E não é que, ao ler o que alguém escreveu num canto qualquer da cidade, eu pensei mesmo? Me dei de presente alguns minutos de distração e me permiti recordar de alguns desses instantes eternos. O mais curioso é que me peguei sorrindo dentro do ônibus e, de tão espontâneo, o sorriso acabou contagiando a senhorinha que estava sentada ao meu lado, o que me fez refletir: Quantos instantes essa simpática criatura carrega? Impossível dizer… Cada instante é pessoal e intransferível, tão nossos quanto os nossos sonhos. Voltei então aos meus.
Me peguei pensando em como me sinto quando ando descalça, naquele momento em que, ao abrir a janela do quarto, dou de cara com o sol, no olhar daquela pessoa especial sobre o meu. Naquela decisão importante que deixou incertezas sobre o futuro, mas que deu lugar à surpresa de acordar de manhã me sentindo livre. No gosto da chuva que escorria pelo meu corpo no dia em que esqueci o guarda chuva e percebi que não havia nada a fazer senão me deixar molhar. Na ocasião em que fiz sorrir uma criança triste, no frio na barriga ao fazer rapel, no momento exato em que foi batida a foto, uma gostosa gargalhada que se eternizou.
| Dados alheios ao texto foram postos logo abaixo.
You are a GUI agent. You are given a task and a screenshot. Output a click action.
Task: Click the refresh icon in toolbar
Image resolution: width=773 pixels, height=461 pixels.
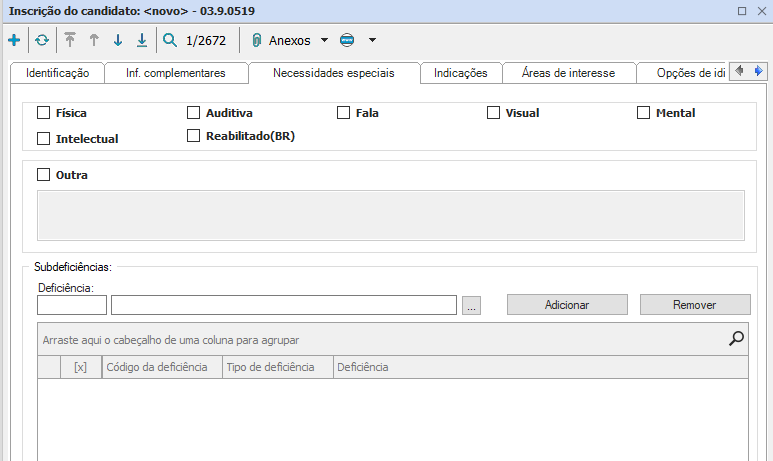pyautogui.click(x=41, y=41)
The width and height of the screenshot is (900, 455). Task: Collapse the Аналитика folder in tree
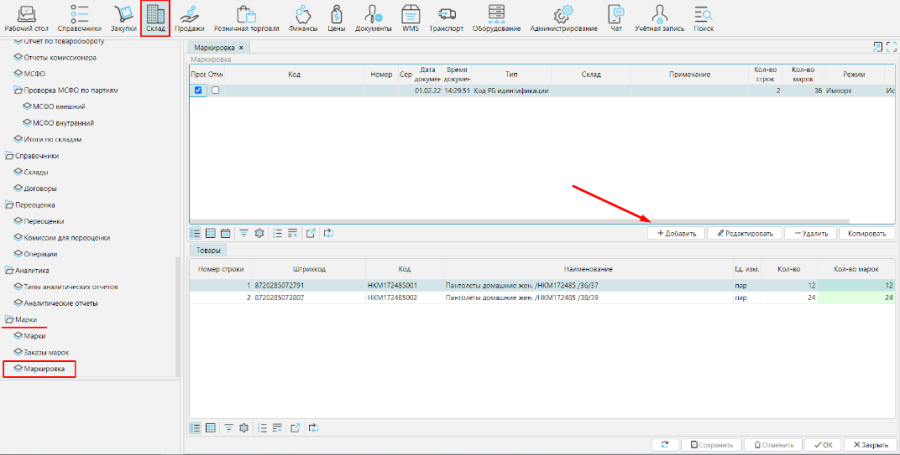click(9, 270)
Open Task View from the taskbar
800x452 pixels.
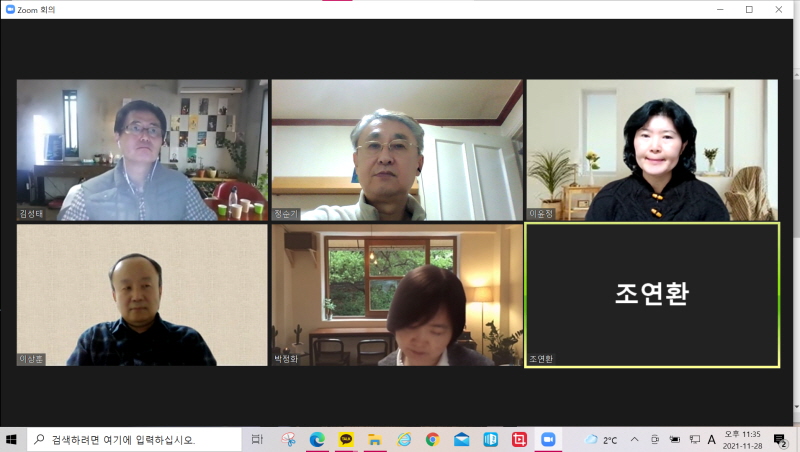(x=257, y=439)
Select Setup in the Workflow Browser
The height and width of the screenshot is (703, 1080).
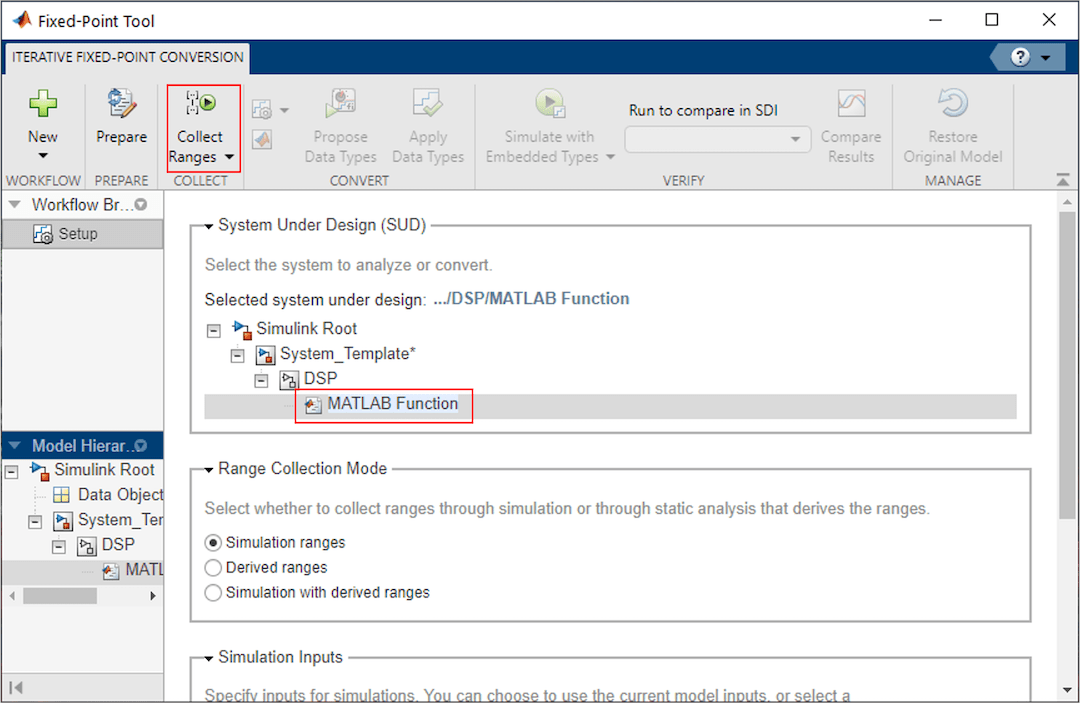point(77,234)
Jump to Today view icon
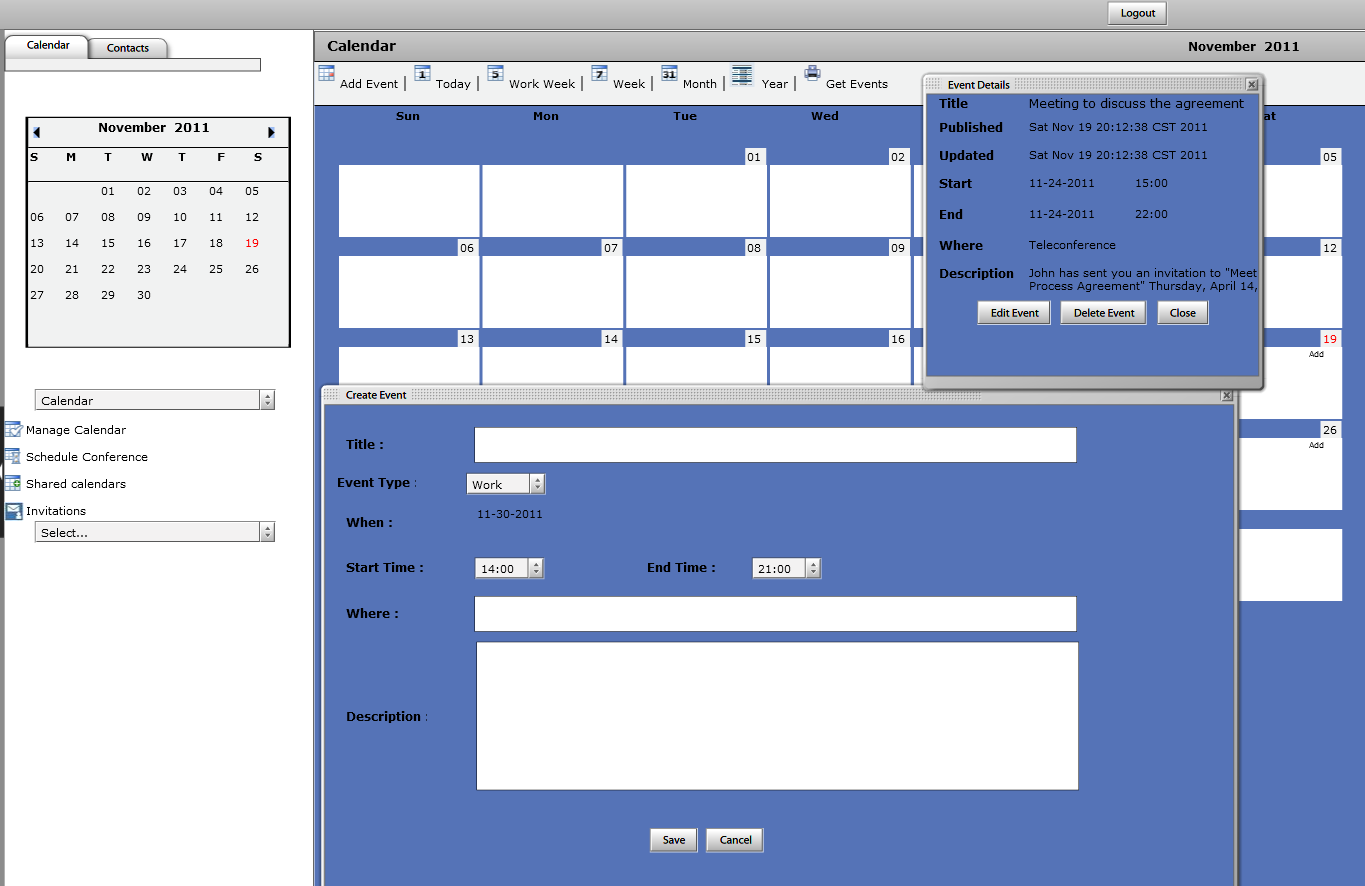The width and height of the screenshot is (1365, 886). pos(422,73)
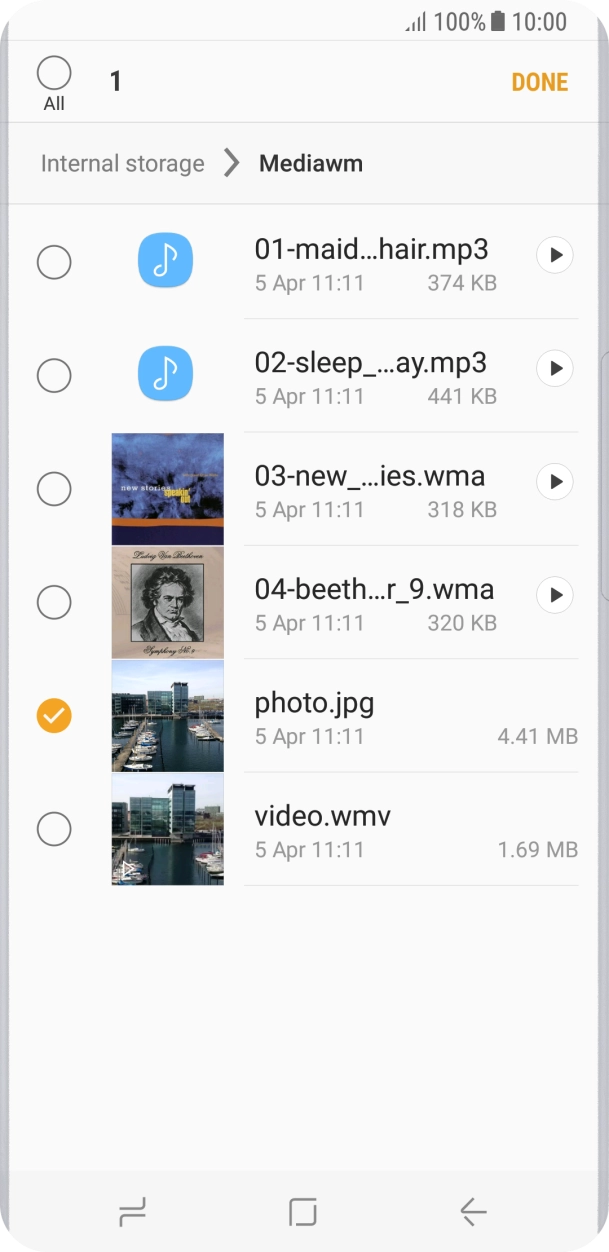Tap the music note icon for 01-maid hair.mp3
The image size is (609, 1252).
(165, 262)
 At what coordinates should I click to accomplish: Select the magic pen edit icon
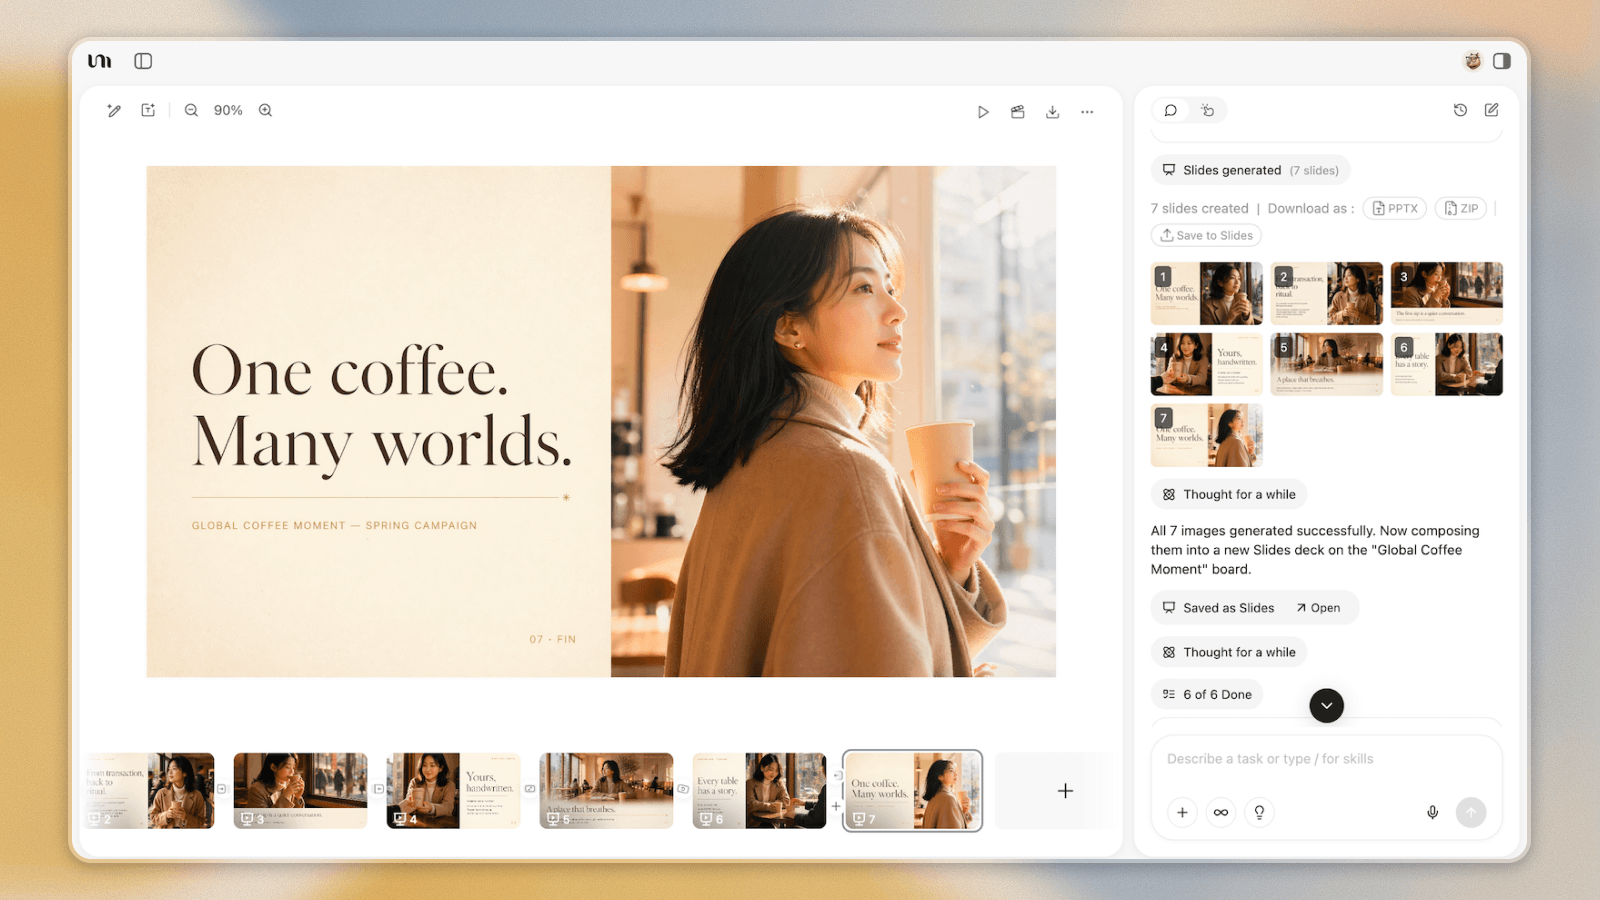point(114,110)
Pensei no meu primeiro dia de aula na faculdade, o trote, o nervosismo ao apresentar o primeiro trabalho em público, na bagunça com os amigos de infância, na segurança que um simples abraço me passava quando era pequena e tinha medo do escuro. Nos últimos instantes da festa de formatura e o cair dormindo feito pedra na cama quentinha depois de um belo porre, no olhar amoroso dos meus cães, no abraço de boas vindas quando voltei pra casa.
Na sensação de dever cumprido, no primeiro beijo, nas borboletas que tomaram conta do meu estômago quando me apaixonei pela primeira vez, no vento que me pega de surpresa e traz um perfume familiar. No cheirinho de bolo de cenoura saindo do forno, no aroma do café de todas as tardes. Na sensação de alívio de sexta-feira depois de uma semana inteira de trabalho duro, no brinde com os amigos, na cerveja gelada descendo pela garganta, no sopro que apaga a vela depois do parabéns, nas lágrimas que tantas vezes não consegui segurar de tanta alegria, no som que denuncia aquela mensagem inesperada, no sabor do meu doce preferido…
Ah! tantas coisas vividas e tantas ainda pra viver! Coisas que duram um instante ou mais, mas duram e isso tudo não cabe em um texto, mas cabe direitinho na memória da gente.
Não me permiti despertar minhas lembranças para os momentos amargos, pois não é sobre eles que temos que nos agarrar, eles apenas devem ser encarados como aprendizado. Tenho certeza de que você que está lendo este texto também tem uma lista enorme de instantes que marcaram sua existência. Agora tente imaginar sua vida sem eles, ela teria a mesma graça e beleza?
Somos todos instantes, uma combinação perfeita de recordações, que, por menor que sejam, fizeram e fazem o que somos e o que viremos a ser. Por isso, amemos cada pedacinho de nossas histórias, eles dizem muito sobre nós e é tudo o que levamos dessa vida.
Como bem dizia o saudoso Rubem Alves: “O que a memória ama, fica eterno”.